Much-anticipated, the world premiere screening of Peter Strickland’s second film (following the art house effort Katalin Varga) at the Edinburgh International Film Festival lives up to its billing. This is a weird love-letter to the Italian giallo horror efforts of the 1970s, filtered through the bewildered perceptions of Gilderoy (Jones), a mother-fixated sound-recordist cast adrift in mid-1970s Italy.

The attention to detail is apparent immediately through the fake film-within-the-film titles for the wonderfully titled The Equestrian Vortex (a tale of resurrected witches out for revenge on the attendees of a riding school). The film being dubbed (which we never see) appears to be a riff on the works of Lucio Fulci or Mario Bava, and is clearly the kind of thing poor old Gilderoy has never seen before, having previously worked on films chronicling the bucolic English countryside.

The analogue technology of the time is lovingly recreated, as is the approach to creating sound effects in the pre-digital era involving many marrows and other assorted fruit and vegetables. There is much humour to be mined from this, while film buffs will get a lot from the in-jokes about the giallo-type movies Strickland is exploring.
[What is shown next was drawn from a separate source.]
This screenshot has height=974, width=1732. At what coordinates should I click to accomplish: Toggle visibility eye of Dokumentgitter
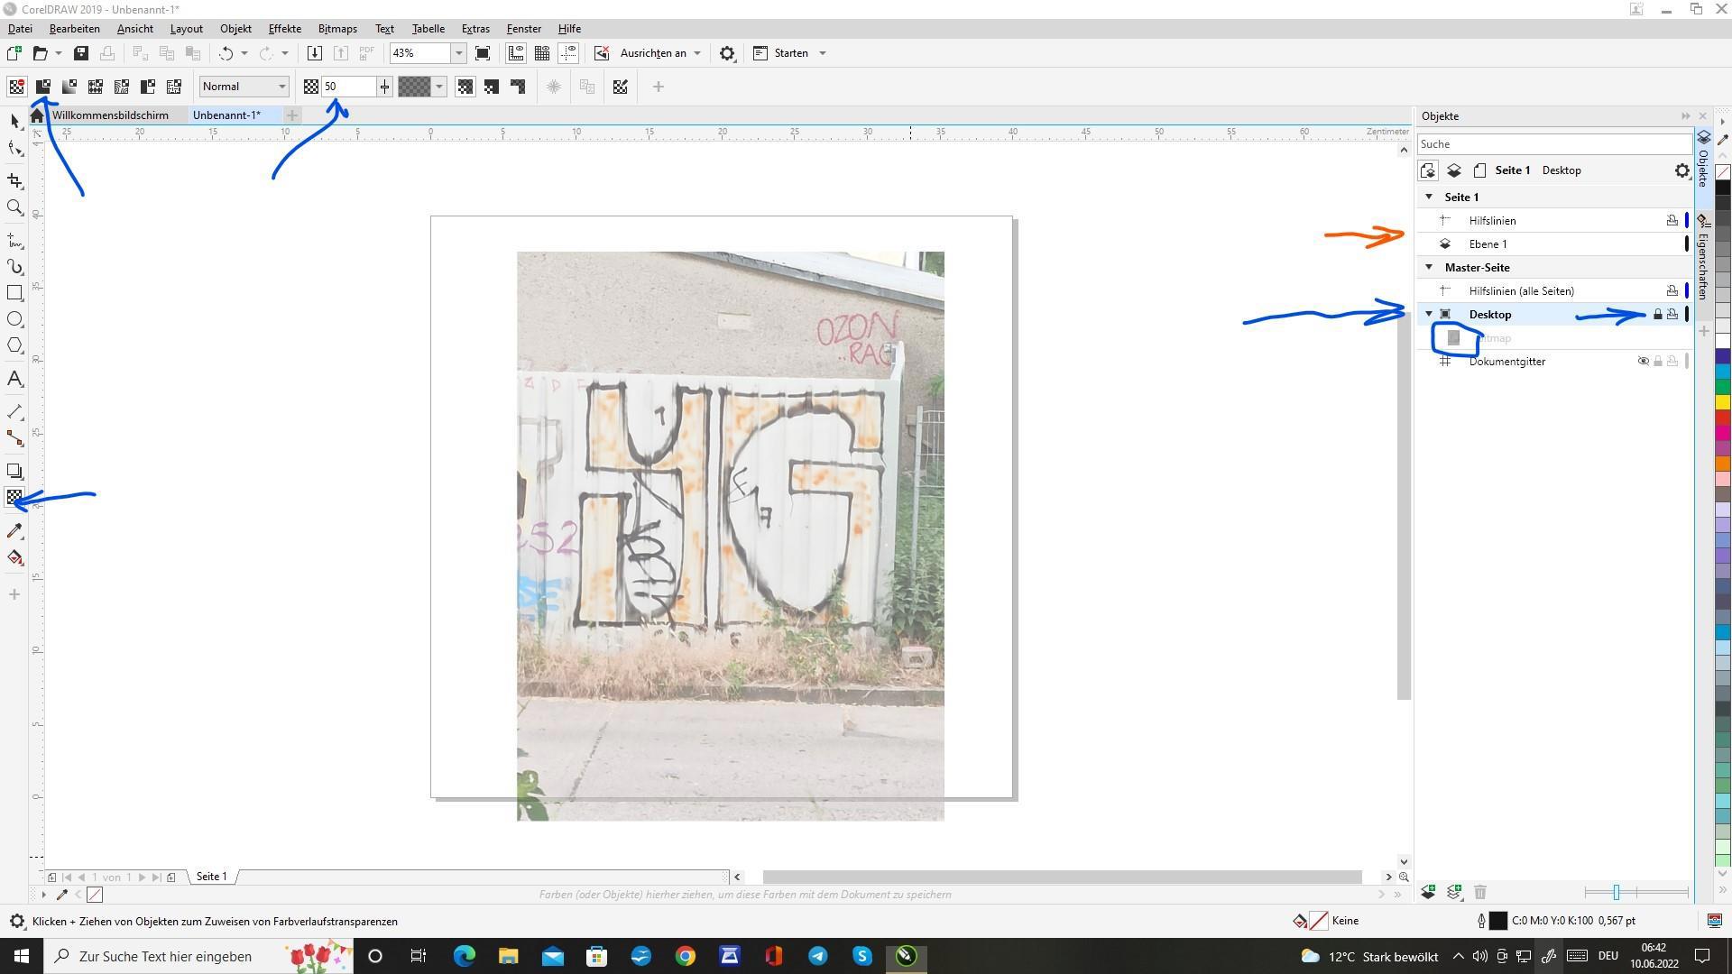(x=1643, y=362)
For the first half Berberian Sound Studio is a fairly straight-forward fish-out-of-water tale as Gilderoy attempts to get to grips with the laid-back Italian approach to life and work, while missing his home (he has a sound effects reel of his mother’s house to assuage his homesickness). After that, as the pressure begins to build, Gilderoy seems to go through a mental breakdown. This is cleverly conveyed on screen through a mystifying mix of dream sequences, further abstract film moments, and Gilderoy suddenly being dubbed in Italian! It’s a David Lynch-like approach that leads to a 2001: A Space Odyssey-style baffling conclusion that escapes comprehension and explanation.

There are few films majorly concerned with sound (DePalma’s Blow Out, Coppola’s The Conversation, and maybe Chaplin’s later works all spring to mind), but Berberian Sound Studio makes it central to both its story and its on-screen realisation. How odd, then, that one of the key moments of Gilderoy’s meltdown is conveyed through the rather hackneyed image of showing a melting film frame, visual shorthand for a hard-to-depict event.

Verdict: A fascinating, amusing and intriguing work somewhat let down by a baffling and unsatisfying conclusion. 7/10

Brian J. Robb

Berberian Sound Studio is released nationwide on 31 August 2012, following its debut at the Edinburgh International Film Festival.